Et si ce qu’on appelle « droitisation » n’était pas seulement un glissement à droite de notre paysage politique mais un changement radical de logiciel idéologique ? Cette hypothèse est le point de départ du dernier ouvrage de Roger Martelli, L’identité c’est la guerre. L’historien retrace la généalogie de ces idées d’abord minoritaires, voire marginales, et qui ont peu à peu envahi l’espace public, pour en analyser le contenu profond. Au début des années 1970, on les voit germer au sein de la Commission trilatérale lancée par David Rockefeller, président de la Chase Manhattan Bank, et Henry Kissinger. On trouve déjà là l’universitaire Samuel Huntington, auteur vingt ans plus tard du fameux Choc des civilisations, véritable manifeste de la nouvelle pensée réactionnaire. L’effondrement de l’URSS puis les attentats du 11 septembre 2001 favoriseront la diffusion de sa grille de lecture.

On connaît le postulat de Huntington : « Les distinctions majeures entre les peuples […] sont culturelles. » C’est, nous dit-il, l’identité culturelle des civilisations qui explique le monde. Et par « identité culturelle » Huntington entend principalement « religieuse ». Cette grille s’accompagne évidemment de l’effacement des paradigmes économiques et sociaux. Martelli montre ensuite comment et pourquoi ce nouveau socle idéologique conduit à « l’état de guerre » dans lequel nous sommes plongés aujourd’hui.
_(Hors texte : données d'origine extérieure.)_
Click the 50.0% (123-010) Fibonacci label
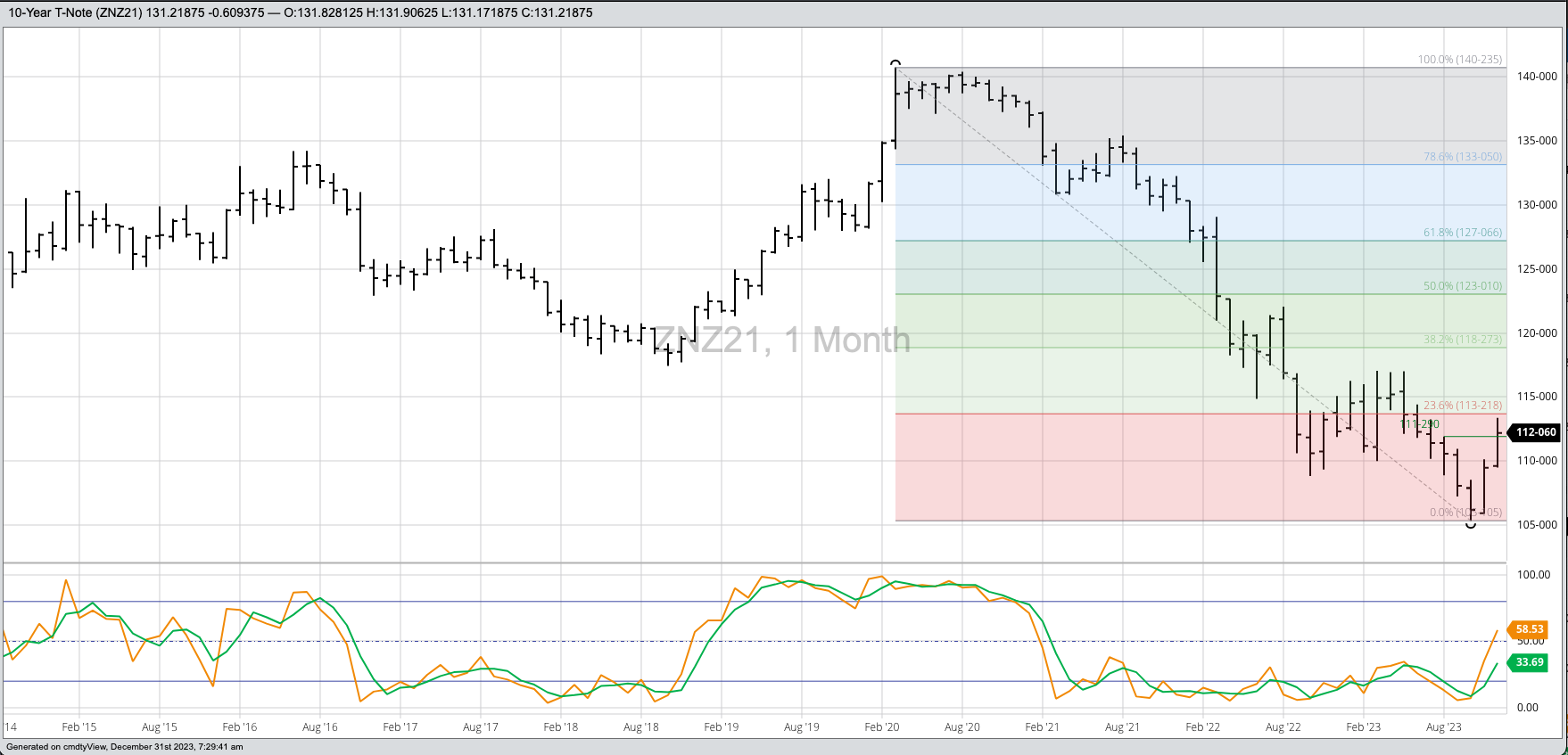The width and height of the screenshot is (1568, 755). pyautogui.click(x=1462, y=286)

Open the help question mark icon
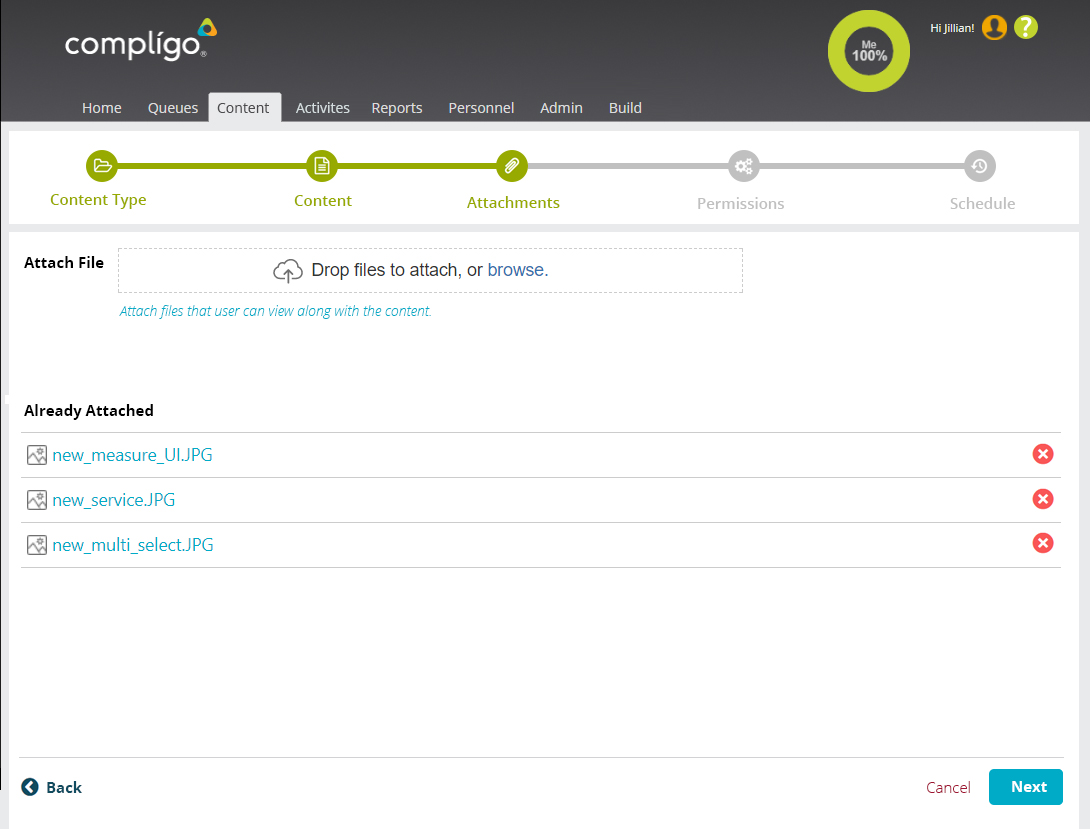(x=1025, y=28)
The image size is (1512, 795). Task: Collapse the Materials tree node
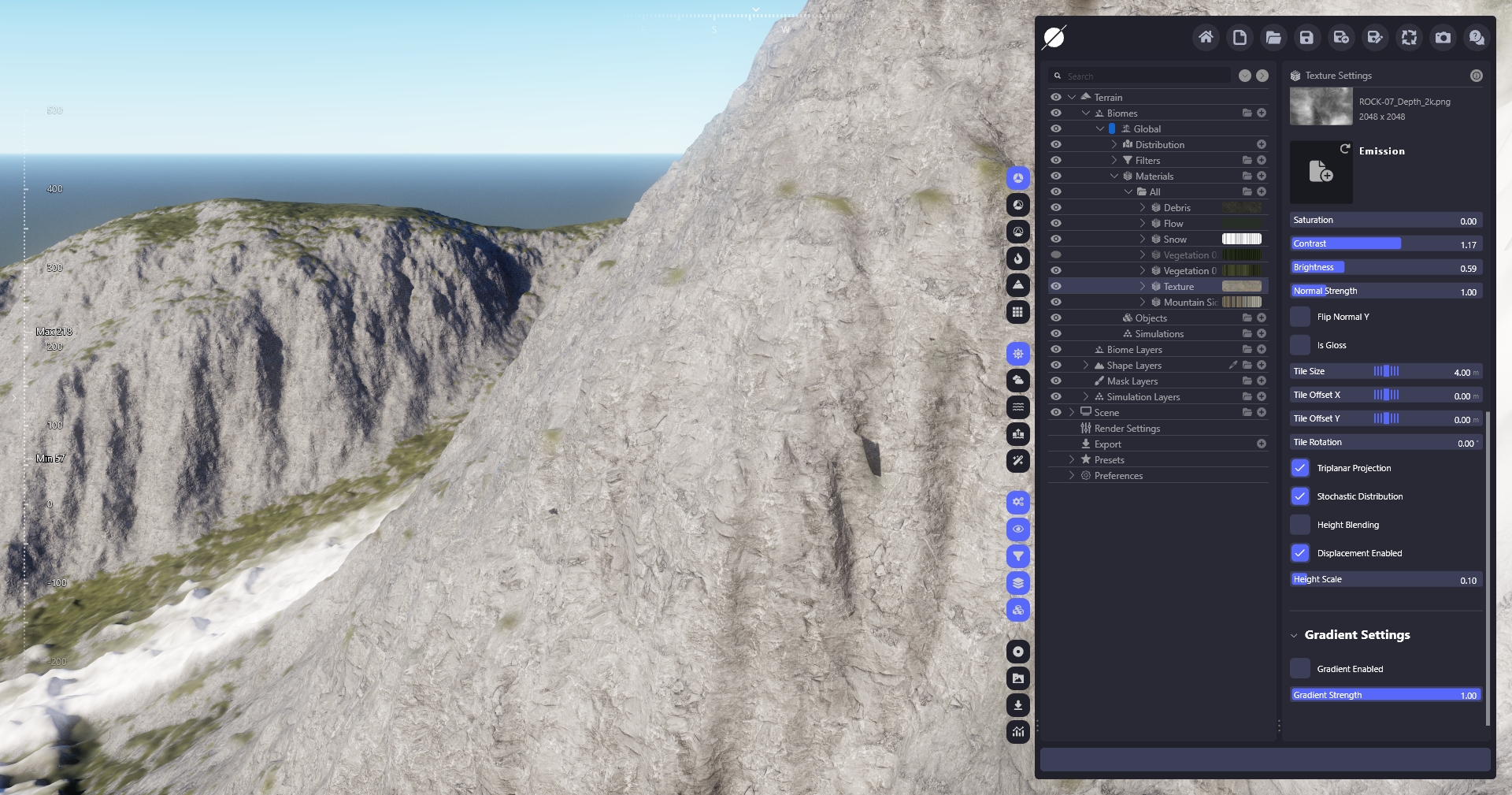[1114, 176]
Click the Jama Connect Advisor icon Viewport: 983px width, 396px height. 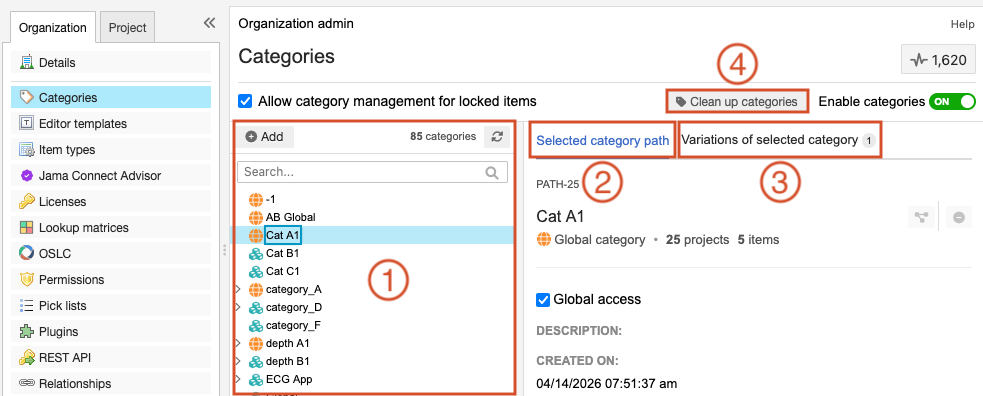[x=26, y=176]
Du discours de Huntington, certains déduiront que « l’Occident » doit réaffirmer son identité, fût-ce par la force. C’est le grand credo des néoconservateurs américains ou, en France, du Club de l’Horloge d’Alain de Benoist. C’est aussi, un ton en dessous, ce qui structure le discours sécuritaire qui gagne bientôt la direction du Parti socialiste. Comme l’a analysé dans les années 1930 le juriste allemand Carl Schmitt, l’identité a besoin pour s’affirmer d’un « Autre » forcément hostile ou simplement différent.

Du « sulfureux débat » sur l’identité française à l’islamophobie, Martelli recense ces « boucs émissaires flottants », arabe, musulman, rom, immigré, pauvre, tous agents malgré eux de nos peurs. Pour s’affirmer, l’identité a besoin de « communauté ».

Les pages que Martelli consacre à la « tentation communautaire » sont passionnantes en ce qu’elles n’épargnent personne, pas même une certaine écologie radicale. L’ethnicité déborde ici de la droite pour se répandre sous des formes différentes dans toutes les sphères de notre société. Un détournement des concepts de nation, de laïcité et de république finit par produire « notre » communautarisme en résistance à un islam perçu comme la menace principale pour « l’identité française ». Au terme d’une réflexion profonde sur ce péril souvent insidieux, Martelli nous invite à retrouver une autre grille : « La classe sociale plutôt que l’identité. » La recherche du « commun » pour combattre la tentation identitaire.